بِسْمِ اللّٰهِ الرَّحْمٰنِ الرَّحٖيمِ

Âyetü’l-Kürsî’nin tetimmesi olan

لَٓا اِكْرَاهَ فِى (الدّٖينِ قَدْ تَبَيَّنَ الرُّشْدُ) مِنَ الْغَىِّ (1350)

(فَمَنْ يَكْفُرْ بِالطَّاغُوتِ) (1929) veya (1928)

(وَيُؤْمِنْ بِاللّٰهِ فَقَدِ اسْتَمْسَكَ) (946) Risaletü’n-Nur ismine muvafık

(بِالْعُرْوَةِ الْوُثْقٰى) لَا انْفِصَامَ لَهَا وَاللّٰهُ سَمٖيعٌ عَلٖيمٌ ۞ (1347)

(اَللّٰهُ) (وَلِىُّ الَّذٖينَ اٰمَنُوا) eğer beraber olsa (1012); eğer beraber olmazsa (945) (bir şedde sayılmaz)
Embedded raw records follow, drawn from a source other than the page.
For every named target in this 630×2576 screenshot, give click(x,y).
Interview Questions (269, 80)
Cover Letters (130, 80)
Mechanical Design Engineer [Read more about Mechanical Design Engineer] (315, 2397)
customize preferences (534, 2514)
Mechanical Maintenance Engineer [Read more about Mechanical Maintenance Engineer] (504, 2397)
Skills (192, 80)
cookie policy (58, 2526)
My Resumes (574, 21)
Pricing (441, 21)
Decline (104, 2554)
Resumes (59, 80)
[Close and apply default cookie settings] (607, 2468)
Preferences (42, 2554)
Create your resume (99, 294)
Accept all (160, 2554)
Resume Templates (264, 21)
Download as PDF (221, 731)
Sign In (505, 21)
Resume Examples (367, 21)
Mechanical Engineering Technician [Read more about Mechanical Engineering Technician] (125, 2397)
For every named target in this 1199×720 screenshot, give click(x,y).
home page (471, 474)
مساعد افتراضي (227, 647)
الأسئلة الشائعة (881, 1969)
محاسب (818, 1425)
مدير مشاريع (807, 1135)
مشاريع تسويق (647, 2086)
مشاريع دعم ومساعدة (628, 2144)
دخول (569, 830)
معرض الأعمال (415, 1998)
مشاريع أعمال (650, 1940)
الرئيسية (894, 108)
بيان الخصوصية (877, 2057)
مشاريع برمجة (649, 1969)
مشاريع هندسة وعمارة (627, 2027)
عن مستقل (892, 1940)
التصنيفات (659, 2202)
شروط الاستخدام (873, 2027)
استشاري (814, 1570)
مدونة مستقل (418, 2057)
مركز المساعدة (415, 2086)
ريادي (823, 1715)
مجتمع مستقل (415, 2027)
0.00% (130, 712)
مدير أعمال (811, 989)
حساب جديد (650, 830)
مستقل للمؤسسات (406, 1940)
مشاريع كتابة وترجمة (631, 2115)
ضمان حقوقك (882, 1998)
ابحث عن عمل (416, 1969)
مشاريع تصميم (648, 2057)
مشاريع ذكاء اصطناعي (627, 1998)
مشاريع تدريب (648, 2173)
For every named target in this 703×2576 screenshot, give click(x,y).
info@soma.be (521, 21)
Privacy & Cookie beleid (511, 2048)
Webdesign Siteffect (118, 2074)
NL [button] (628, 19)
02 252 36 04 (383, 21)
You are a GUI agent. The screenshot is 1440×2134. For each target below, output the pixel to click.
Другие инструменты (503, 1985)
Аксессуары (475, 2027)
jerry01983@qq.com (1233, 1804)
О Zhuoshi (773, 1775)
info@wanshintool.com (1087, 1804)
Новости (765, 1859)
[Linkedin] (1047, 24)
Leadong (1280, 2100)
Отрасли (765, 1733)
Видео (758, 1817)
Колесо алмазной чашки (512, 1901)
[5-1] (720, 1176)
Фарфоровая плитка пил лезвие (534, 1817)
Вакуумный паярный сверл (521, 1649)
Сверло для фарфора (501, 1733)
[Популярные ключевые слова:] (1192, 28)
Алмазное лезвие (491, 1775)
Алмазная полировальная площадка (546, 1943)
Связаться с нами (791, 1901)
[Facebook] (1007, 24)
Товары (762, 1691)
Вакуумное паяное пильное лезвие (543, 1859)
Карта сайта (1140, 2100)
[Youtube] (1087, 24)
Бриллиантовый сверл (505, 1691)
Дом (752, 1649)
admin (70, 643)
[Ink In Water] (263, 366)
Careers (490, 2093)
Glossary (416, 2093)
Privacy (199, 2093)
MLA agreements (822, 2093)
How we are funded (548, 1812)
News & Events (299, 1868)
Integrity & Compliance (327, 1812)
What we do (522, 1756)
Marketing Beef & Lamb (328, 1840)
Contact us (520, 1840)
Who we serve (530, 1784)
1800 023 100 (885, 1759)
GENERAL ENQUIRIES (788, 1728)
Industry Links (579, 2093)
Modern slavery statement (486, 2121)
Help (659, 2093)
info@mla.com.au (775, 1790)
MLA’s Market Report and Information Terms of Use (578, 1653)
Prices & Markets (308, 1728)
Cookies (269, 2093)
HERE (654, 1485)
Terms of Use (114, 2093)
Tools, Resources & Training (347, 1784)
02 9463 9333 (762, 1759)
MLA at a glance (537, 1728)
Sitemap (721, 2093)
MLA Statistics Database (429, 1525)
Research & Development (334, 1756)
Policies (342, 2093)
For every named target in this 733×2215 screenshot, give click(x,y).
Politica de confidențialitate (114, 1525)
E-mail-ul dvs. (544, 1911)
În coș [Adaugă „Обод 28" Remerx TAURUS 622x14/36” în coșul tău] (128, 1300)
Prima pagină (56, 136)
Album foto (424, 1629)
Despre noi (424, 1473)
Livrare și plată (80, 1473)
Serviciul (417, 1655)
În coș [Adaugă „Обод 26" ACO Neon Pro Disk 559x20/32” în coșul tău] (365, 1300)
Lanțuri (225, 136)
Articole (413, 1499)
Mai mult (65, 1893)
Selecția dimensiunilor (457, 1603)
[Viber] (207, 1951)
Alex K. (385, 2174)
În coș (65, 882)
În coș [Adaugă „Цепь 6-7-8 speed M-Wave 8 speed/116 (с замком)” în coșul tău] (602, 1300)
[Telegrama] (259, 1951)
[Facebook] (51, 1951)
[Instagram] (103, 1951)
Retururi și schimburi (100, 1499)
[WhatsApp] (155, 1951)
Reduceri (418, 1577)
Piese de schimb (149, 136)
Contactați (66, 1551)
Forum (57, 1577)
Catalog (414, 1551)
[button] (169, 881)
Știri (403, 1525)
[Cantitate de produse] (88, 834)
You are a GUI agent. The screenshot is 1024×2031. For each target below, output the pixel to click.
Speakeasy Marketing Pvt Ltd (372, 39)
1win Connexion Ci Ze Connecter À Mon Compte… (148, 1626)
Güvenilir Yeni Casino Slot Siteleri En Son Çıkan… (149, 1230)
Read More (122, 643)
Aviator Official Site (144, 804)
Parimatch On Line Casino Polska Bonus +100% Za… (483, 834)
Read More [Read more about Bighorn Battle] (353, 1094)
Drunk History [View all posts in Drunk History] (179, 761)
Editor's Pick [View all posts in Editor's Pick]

يُخْرِجُهُمْ مِنَ (الظُّلُمَاتِ) اِلَى النُّورِ (1372) (şeddesiz)

وَالَّذٖينَ كَفَـرُٓوا اَوْلِيَٓاؤُهُمُ (الطَّاغُوتُ) (1417)

(يُخْرِجُونَهُمْ مِنَ النُّورِ اِلَى) الظُّلُمَاتِ (1338) (şedde sayılmaz)

(اُولٰٓئِكَ اَصْحَابُ النَّارِ هُمْ فٖيهَا خَالِدُونَ) (1295) (şedde sayılır)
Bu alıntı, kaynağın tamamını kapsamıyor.